Source information below:

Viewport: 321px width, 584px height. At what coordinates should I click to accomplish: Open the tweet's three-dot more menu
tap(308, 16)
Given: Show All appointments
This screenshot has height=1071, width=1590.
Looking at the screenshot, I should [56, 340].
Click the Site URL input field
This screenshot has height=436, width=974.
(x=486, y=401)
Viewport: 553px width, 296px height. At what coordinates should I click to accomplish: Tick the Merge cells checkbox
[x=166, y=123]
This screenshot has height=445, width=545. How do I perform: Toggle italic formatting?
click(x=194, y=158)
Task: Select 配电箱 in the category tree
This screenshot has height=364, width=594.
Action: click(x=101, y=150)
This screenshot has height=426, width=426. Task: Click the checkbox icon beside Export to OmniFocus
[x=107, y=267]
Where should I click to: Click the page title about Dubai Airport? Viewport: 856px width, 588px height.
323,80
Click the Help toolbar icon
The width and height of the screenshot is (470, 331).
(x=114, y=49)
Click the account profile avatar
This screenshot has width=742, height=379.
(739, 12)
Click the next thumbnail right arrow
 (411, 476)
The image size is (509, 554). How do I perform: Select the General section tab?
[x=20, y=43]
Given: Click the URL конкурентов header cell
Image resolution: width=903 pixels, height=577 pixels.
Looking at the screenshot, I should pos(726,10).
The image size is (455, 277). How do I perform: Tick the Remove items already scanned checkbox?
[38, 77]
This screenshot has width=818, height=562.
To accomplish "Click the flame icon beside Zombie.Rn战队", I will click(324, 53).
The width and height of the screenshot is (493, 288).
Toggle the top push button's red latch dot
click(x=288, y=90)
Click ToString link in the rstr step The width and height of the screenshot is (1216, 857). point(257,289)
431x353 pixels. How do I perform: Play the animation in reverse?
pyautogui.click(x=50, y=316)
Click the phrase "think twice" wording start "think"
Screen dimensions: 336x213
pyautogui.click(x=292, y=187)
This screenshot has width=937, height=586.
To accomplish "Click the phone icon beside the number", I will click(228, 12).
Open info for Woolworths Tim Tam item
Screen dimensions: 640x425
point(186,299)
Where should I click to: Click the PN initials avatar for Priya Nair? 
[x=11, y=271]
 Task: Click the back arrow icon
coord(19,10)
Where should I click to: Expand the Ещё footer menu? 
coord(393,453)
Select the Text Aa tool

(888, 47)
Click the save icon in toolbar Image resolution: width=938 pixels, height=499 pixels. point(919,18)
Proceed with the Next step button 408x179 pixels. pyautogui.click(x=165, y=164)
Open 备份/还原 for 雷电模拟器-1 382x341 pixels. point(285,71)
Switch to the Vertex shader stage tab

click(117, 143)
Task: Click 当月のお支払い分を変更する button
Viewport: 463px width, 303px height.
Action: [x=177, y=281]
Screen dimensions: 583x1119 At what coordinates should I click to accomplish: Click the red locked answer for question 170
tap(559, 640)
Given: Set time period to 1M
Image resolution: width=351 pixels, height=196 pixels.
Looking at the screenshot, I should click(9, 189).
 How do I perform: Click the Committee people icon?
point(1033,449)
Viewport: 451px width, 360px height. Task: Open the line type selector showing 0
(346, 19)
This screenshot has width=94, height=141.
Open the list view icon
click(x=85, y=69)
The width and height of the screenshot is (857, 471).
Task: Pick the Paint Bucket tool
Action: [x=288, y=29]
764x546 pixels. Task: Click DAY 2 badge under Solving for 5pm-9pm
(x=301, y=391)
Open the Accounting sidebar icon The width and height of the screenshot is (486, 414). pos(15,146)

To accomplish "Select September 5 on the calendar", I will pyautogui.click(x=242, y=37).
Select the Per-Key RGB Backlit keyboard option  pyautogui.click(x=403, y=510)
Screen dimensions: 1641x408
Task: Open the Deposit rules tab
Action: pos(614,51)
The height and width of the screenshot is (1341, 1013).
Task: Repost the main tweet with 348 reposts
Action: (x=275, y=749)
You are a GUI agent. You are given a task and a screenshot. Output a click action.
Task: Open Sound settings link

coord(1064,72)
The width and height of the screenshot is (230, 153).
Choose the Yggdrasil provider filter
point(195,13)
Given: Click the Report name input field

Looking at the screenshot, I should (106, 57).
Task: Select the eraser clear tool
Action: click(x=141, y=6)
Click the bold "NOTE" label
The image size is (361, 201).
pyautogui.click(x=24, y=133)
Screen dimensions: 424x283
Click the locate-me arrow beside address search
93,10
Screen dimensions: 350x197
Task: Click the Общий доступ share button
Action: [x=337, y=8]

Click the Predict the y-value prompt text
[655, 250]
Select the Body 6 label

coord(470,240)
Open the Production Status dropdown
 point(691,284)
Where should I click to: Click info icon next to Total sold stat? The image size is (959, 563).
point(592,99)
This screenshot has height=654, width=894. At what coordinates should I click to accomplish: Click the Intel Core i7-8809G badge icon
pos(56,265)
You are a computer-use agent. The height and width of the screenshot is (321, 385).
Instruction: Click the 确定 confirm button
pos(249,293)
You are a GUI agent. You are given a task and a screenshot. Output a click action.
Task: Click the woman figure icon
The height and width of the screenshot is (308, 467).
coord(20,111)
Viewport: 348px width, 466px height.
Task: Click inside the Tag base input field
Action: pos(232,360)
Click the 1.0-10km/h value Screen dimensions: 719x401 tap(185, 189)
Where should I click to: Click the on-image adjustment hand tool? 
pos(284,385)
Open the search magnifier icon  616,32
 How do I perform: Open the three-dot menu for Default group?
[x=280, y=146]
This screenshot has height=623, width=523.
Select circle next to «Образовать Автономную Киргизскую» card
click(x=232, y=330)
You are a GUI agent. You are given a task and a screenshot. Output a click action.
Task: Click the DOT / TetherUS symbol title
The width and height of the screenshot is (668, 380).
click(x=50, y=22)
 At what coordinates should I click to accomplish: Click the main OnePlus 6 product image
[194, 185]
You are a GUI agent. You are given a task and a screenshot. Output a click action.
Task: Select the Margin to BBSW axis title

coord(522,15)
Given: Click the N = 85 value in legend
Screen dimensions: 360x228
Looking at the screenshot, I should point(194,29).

End of Source information.

What you should do:
Give back every entry, word for word.

Written answer:
Viewport: 321px width, 584px height. At what coordinates should I click to accomplish: Open the tweet's three-dot more menu
tap(308, 16)
Given: Show All appointments
This screenshot has height=1071, width=1590.
Looking at the screenshot, I should [56, 340].
Click the Site URL input field
This screenshot has height=436, width=974.
(x=486, y=401)
Viewport: 553px width, 296px height. At what coordinates should I click to accomplish: Tick the Merge cells checkbox
[x=166, y=123]
This screenshot has height=445, width=545. How do I perform: Toggle italic formatting?
click(x=194, y=158)
Task: Select 配电箱 in the category tree
This screenshot has height=364, width=594.
Action: click(x=101, y=150)
This screenshot has height=426, width=426. Task: Click the checkbox icon beside Export to OmniFocus
[x=107, y=267]
Where should I click to: Click the page title about Dubai Airport? Viewport: 856px width, 588px height.
323,80
Click the Help toolbar icon
The width and height of the screenshot is (470, 331).
(x=114, y=49)
Click the account profile avatar
This screenshot has width=742, height=379.
(739, 12)
Click the next thumbnail right arrow
 (411, 476)
The image size is (509, 554). How do I perform: Select the General section tab?
[x=20, y=43]
Given: Click the URL конкурентов header cell
Image resolution: width=903 pixels, height=577 pixels.
Looking at the screenshot, I should pos(726,10).
The image size is (455, 277). How do I perform: Tick the Remove items already scanned checkbox?
[38, 77]
This screenshot has width=818, height=562.
To accomplish "Click the flame icon beside Zombie.Rn战队", I will click(324, 53).
The width and height of the screenshot is (493, 288).
Toggle the top push button's red latch dot
click(x=288, y=90)
Click ToString link in the rstr step The width and height of the screenshot is (1216, 857). point(257,289)
431x353 pixels. How do I perform: Play the animation in reverse?
pyautogui.click(x=50, y=316)
Click the phrase "think twice" wording start "think"
Screen dimensions: 336x213
pyautogui.click(x=292, y=187)
This screenshot has width=937, height=586.
To accomplish "Click the phone icon beside the number", I will click(228, 12).
Open info for Woolworths Tim Tam item
Screen dimensions: 640x425
point(186,299)
Where should I click to: Click the PN initials avatar for Priya Nair? 
[x=11, y=271]
 Task: Click the back arrow icon
coord(19,10)
Where should I click to: Expand the Ещё footer menu? 
coord(393,453)
Select the Text Aa tool

(888, 47)
Click the save icon in toolbar Image resolution: width=938 pixels, height=499 pixels. point(919,18)
Proceed with the Next step button 408x179 pixels. pyautogui.click(x=165, y=164)
Open 备份/还原 for 雷电模拟器-1 382x341 pixels. point(285,71)
Switch to the Vertex shader stage tab

click(117, 143)
Task: Click 当月のお支払い分を変更する button
Viewport: 463px width, 303px height.
Action: [x=177, y=281]
Screen dimensions: 583x1119 At what coordinates should I click to accomplish: Click the red locked answer for question 170
tap(559, 640)
Given: Set time period to 1M
Image resolution: width=351 pixels, height=196 pixels.
Looking at the screenshot, I should click(9, 189).
 How do I perform: Click the Committee people icon?
point(1033,449)
Viewport: 451px width, 360px height. Task: Open the line type selector showing 0
(346, 19)
This screenshot has width=94, height=141.
Open the list view icon
click(x=85, y=69)
The width and height of the screenshot is (857, 471).
Task: Pick the Paint Bucket tool
Action: [x=288, y=29]
764x546 pixels. Task: Click DAY 2 badge under Solving for 5pm-9pm
(x=301, y=391)
Open the Accounting sidebar icon The width and height of the screenshot is (486, 414). pos(15,146)

To accomplish "Select September 5 on the calendar", I will pyautogui.click(x=242, y=37).
Select the Per-Key RGB Backlit keyboard option  pyautogui.click(x=403, y=510)
Screen dimensions: 1641x408
Task: Open the Deposit rules tab
Action: pos(614,51)
The height and width of the screenshot is (1341, 1013).
Task: Repost the main tweet with 348 reposts
Action: (x=275, y=749)
You are a GUI agent. You are given a task and a screenshot. Output a click action.
Task: Open Sound settings link

coord(1064,72)
The width and height of the screenshot is (230, 153).
Choose the Yggdrasil provider filter
point(195,13)
Given: Click the Report name input field

Looking at the screenshot, I should (106, 57).
Task: Select the eraser clear tool
Action: click(x=141, y=6)
Click the bold "NOTE" label
The image size is (361, 201).
pyautogui.click(x=24, y=133)
Screen dimensions: 424x283
Click the locate-me arrow beside address search
93,10
Screen dimensions: 350x197
Task: Click the Общий доступ share button
Action: [x=337, y=8]

Click the Predict the y-value prompt text
[655, 250]
Select the Body 6 label

coord(470,240)
Open the Production Status dropdown
 point(691,284)
Where should I click to: Click info icon next to Total sold stat? The image size is (959, 563).
point(592,99)
This screenshot has height=654, width=894. At what coordinates should I click to accomplish: Click the Intel Core i7-8809G badge icon
pos(56,265)
You are a computer-use agent. The height and width of the screenshot is (321, 385).
Instruction: Click the 确定 confirm button
pos(249,293)
You are a GUI agent. You are given a task and a screenshot. Output a click action.
Task: Click the woman figure icon
The height and width of the screenshot is (308, 467).
coord(20,111)
Viewport: 348px width, 466px height.
Task: Click inside the Tag base input field
Action: pos(232,360)
Click the 1.0-10km/h value Screen dimensions: 719x401 tap(185, 189)
Where should I click to: Click the on-image adjustment hand tool? 
pos(284,385)
Open the search magnifier icon  616,32
 How do I perform: Open the three-dot menu for Default group?
[x=280, y=146]
This screenshot has height=623, width=523.
Select circle next to «Образовать Автономную Киргизскую» card
click(x=232, y=330)
You are a GUI agent. You are given a task and a screenshot. Output a click action.
Task: Click the DOT / TetherUS symbol title
The width and height of the screenshot is (668, 380).
click(x=50, y=22)
 At what coordinates should I click to accomplish: Click the main OnePlus 6 product image
[194, 185]
You are a GUI agent. You are given a task and a screenshot. Output a click action.
Task: Select the Margin to BBSW axis title

coord(522,15)
Given: Click the N = 85 value in legend
Screen dimensions: 360x228
Looking at the screenshot, I should point(194,29).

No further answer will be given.